Which of the lines in the data mention the string "inside"? List them all.

━━ THE INPUT ━━

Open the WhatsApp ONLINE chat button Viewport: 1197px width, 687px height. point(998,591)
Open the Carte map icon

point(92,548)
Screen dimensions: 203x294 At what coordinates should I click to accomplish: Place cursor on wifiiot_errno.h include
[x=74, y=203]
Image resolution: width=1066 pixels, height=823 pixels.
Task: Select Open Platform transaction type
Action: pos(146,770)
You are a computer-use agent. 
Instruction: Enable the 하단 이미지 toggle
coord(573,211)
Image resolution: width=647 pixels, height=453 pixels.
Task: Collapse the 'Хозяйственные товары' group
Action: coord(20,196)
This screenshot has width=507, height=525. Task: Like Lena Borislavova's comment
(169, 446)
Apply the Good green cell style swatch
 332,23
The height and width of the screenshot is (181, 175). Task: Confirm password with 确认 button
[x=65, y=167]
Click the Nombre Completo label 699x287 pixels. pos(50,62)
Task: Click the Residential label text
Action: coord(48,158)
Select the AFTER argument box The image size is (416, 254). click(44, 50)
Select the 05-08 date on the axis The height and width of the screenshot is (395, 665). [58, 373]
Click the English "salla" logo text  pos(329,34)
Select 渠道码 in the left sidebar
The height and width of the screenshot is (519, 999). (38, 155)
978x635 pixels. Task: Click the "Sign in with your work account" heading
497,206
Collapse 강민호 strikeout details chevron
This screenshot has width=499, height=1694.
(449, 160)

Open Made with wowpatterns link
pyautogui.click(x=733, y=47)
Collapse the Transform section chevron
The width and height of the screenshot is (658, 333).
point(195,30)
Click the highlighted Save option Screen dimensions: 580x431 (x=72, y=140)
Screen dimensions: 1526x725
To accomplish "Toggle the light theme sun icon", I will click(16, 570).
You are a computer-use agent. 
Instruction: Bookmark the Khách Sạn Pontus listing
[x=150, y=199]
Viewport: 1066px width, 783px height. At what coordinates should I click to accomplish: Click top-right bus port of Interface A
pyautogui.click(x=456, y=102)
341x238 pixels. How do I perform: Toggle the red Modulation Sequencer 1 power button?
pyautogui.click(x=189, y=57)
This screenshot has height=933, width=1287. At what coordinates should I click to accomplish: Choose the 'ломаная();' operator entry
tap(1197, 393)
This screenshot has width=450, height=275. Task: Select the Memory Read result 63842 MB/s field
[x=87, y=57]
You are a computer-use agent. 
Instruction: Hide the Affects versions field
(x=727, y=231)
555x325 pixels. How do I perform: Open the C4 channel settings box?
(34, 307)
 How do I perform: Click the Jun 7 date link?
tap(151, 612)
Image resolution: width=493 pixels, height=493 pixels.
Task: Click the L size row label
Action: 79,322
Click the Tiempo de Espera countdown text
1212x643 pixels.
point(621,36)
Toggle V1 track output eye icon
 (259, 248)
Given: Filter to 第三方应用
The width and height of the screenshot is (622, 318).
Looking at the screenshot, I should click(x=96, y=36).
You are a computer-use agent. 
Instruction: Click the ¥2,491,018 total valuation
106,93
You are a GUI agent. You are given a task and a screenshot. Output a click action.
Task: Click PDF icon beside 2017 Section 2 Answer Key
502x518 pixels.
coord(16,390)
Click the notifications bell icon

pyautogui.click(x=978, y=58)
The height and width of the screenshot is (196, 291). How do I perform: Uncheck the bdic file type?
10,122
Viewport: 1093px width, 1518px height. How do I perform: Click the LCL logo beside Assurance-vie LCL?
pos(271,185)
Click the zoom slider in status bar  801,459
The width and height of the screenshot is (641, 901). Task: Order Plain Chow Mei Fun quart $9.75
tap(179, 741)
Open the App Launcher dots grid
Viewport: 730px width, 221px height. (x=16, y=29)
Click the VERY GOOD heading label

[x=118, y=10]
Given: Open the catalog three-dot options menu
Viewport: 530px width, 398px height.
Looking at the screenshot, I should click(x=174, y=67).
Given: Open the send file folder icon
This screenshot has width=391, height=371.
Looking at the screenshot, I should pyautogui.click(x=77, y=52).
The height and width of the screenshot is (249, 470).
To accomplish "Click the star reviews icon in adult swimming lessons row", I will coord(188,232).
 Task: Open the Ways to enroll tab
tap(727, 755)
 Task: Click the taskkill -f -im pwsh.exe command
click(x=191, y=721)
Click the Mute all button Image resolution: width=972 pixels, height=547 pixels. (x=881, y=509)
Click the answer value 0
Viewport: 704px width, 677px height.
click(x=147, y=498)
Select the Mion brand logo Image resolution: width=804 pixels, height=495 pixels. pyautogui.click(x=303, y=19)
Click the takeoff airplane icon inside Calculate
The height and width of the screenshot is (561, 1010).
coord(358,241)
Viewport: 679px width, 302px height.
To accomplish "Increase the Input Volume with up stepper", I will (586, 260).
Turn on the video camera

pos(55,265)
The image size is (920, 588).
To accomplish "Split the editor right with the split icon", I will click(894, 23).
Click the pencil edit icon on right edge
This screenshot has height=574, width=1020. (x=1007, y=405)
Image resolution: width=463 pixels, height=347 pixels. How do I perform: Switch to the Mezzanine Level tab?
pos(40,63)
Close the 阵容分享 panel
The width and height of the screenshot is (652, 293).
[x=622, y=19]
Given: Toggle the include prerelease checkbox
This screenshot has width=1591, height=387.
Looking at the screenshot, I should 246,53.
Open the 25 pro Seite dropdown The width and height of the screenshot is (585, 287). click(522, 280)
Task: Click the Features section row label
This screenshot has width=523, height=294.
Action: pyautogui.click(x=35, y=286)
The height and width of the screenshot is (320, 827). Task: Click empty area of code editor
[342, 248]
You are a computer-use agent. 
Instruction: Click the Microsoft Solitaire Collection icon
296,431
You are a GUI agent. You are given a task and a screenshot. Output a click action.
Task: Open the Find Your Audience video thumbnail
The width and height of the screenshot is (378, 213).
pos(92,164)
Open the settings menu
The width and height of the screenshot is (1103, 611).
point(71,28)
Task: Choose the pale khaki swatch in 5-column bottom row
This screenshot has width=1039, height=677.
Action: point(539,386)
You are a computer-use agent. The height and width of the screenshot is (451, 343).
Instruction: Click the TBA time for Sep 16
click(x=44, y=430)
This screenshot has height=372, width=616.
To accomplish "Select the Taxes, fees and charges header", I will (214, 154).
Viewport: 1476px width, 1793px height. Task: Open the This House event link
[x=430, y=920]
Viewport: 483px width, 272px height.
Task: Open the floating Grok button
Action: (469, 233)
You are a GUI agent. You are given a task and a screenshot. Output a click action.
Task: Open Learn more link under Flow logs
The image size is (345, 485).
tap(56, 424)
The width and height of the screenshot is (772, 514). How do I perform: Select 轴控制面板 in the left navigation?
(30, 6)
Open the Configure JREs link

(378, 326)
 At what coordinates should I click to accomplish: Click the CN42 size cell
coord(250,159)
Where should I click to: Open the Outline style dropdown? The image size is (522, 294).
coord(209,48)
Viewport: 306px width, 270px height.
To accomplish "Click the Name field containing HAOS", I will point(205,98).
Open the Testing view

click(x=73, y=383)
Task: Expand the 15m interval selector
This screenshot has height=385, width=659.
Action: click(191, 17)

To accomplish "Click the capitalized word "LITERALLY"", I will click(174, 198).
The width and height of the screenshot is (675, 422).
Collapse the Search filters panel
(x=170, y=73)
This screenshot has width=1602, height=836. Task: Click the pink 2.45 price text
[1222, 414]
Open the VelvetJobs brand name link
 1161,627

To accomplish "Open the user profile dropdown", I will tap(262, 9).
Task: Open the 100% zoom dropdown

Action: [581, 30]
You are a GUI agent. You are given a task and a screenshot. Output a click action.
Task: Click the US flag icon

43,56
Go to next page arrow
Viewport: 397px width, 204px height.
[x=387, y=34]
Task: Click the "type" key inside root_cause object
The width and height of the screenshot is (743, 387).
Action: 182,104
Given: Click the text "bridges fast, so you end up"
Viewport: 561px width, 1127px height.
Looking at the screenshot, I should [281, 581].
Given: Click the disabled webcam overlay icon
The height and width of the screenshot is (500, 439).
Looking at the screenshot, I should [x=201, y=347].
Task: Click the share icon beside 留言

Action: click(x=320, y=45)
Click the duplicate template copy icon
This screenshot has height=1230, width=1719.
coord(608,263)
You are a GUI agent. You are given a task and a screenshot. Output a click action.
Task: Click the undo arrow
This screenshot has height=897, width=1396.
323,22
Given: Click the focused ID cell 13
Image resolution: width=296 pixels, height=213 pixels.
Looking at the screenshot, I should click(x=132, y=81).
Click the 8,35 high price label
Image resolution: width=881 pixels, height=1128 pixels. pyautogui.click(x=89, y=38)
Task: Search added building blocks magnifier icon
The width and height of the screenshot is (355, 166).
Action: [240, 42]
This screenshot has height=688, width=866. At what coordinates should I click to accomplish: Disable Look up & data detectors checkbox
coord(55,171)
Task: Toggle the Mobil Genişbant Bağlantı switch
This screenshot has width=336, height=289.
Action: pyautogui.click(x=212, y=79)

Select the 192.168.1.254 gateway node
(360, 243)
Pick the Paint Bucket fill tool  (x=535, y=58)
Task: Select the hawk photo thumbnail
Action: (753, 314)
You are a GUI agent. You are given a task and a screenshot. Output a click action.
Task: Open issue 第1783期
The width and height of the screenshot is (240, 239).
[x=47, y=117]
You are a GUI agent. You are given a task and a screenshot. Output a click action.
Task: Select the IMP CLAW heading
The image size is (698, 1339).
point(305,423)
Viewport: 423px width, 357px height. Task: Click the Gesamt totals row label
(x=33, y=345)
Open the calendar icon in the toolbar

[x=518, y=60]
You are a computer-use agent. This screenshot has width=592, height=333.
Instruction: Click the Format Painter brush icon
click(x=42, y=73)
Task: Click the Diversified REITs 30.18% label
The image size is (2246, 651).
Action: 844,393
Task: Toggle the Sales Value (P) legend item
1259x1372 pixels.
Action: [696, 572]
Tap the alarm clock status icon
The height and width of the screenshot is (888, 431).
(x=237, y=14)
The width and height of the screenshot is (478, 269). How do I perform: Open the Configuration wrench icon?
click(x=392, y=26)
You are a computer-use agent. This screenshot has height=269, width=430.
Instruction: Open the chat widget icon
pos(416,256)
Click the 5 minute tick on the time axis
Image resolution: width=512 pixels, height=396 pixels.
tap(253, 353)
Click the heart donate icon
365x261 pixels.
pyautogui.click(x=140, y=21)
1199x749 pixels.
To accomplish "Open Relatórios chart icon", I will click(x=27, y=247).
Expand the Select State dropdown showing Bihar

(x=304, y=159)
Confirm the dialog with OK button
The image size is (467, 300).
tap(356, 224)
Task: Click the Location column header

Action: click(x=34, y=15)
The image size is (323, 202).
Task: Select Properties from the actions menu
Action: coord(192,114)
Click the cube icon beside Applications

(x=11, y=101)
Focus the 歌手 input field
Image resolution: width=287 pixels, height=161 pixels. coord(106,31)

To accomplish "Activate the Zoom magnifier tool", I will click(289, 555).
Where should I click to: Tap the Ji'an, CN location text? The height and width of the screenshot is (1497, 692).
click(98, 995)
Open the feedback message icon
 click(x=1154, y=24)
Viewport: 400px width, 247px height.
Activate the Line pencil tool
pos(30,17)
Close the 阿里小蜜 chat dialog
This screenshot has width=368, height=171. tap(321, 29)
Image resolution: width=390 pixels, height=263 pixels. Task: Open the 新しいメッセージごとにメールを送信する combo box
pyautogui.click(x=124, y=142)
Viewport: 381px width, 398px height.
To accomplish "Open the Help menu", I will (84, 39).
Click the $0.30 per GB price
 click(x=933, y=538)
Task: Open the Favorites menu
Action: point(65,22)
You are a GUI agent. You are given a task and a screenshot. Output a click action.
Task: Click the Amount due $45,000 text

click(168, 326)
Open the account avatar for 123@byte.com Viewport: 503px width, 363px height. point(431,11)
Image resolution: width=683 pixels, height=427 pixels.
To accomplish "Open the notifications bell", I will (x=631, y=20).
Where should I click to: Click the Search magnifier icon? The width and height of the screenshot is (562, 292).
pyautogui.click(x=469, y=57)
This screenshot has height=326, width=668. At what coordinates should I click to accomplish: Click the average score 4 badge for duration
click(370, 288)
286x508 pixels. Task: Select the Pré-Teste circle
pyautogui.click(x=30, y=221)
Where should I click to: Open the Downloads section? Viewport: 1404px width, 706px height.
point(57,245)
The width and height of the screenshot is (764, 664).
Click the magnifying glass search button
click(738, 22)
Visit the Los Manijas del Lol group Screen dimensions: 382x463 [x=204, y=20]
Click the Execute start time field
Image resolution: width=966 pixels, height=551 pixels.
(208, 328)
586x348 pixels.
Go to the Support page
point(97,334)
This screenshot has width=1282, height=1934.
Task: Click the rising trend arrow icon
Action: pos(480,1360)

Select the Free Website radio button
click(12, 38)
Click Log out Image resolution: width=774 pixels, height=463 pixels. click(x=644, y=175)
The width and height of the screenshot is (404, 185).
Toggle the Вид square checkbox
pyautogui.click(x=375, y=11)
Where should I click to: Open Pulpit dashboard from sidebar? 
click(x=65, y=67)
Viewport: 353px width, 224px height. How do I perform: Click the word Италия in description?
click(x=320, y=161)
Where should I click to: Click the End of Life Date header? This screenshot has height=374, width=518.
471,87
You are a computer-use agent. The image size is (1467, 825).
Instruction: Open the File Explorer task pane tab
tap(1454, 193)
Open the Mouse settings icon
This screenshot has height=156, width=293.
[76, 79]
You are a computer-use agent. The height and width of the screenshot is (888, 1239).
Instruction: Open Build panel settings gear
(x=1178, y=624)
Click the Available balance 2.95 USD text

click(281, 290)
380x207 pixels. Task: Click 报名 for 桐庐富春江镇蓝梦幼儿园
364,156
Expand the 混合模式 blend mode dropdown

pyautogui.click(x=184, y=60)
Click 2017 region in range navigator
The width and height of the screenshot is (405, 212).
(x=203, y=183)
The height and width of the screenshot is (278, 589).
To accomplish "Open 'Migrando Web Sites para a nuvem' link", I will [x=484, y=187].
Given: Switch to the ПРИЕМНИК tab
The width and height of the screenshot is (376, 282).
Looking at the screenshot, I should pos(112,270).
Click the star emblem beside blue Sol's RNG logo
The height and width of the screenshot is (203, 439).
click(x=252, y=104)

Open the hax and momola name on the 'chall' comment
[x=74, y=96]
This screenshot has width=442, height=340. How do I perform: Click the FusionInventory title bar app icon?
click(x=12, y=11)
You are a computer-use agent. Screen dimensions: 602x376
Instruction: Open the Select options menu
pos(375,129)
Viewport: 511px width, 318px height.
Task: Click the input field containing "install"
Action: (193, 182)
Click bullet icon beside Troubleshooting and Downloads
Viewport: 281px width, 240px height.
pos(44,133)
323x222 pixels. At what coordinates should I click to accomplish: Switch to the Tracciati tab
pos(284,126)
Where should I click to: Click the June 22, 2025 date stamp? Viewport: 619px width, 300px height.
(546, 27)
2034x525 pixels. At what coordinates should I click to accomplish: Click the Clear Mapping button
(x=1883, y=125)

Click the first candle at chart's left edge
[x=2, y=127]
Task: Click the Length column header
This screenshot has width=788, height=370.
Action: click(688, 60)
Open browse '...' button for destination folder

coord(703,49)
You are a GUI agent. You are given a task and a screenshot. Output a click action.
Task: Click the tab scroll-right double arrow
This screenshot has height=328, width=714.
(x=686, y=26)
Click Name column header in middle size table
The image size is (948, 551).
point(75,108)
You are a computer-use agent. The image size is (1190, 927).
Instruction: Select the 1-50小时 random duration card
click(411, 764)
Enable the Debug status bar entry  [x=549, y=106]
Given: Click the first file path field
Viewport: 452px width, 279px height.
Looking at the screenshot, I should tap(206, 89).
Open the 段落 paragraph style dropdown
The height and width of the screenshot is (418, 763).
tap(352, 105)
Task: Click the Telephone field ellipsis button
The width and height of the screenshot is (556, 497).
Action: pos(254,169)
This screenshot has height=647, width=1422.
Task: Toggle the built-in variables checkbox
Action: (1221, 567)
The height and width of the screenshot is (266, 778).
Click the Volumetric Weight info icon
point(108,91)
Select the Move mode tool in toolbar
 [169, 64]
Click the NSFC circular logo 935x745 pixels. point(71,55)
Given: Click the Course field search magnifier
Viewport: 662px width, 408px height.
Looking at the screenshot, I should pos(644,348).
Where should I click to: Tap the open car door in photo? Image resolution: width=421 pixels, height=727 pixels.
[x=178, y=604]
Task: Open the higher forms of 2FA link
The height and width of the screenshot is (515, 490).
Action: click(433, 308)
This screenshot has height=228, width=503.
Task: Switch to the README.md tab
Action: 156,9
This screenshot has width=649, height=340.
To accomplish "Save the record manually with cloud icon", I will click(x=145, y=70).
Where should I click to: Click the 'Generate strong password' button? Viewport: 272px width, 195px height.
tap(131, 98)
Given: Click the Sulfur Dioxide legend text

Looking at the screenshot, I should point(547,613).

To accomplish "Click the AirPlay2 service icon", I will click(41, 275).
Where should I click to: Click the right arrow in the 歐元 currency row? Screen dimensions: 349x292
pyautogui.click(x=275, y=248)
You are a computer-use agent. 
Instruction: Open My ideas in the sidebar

━━━

SOLUTION TO THE EXERCISE
Click the takeoff airplane icon inside Calculate
Task: Click the "type" key inside root_cause object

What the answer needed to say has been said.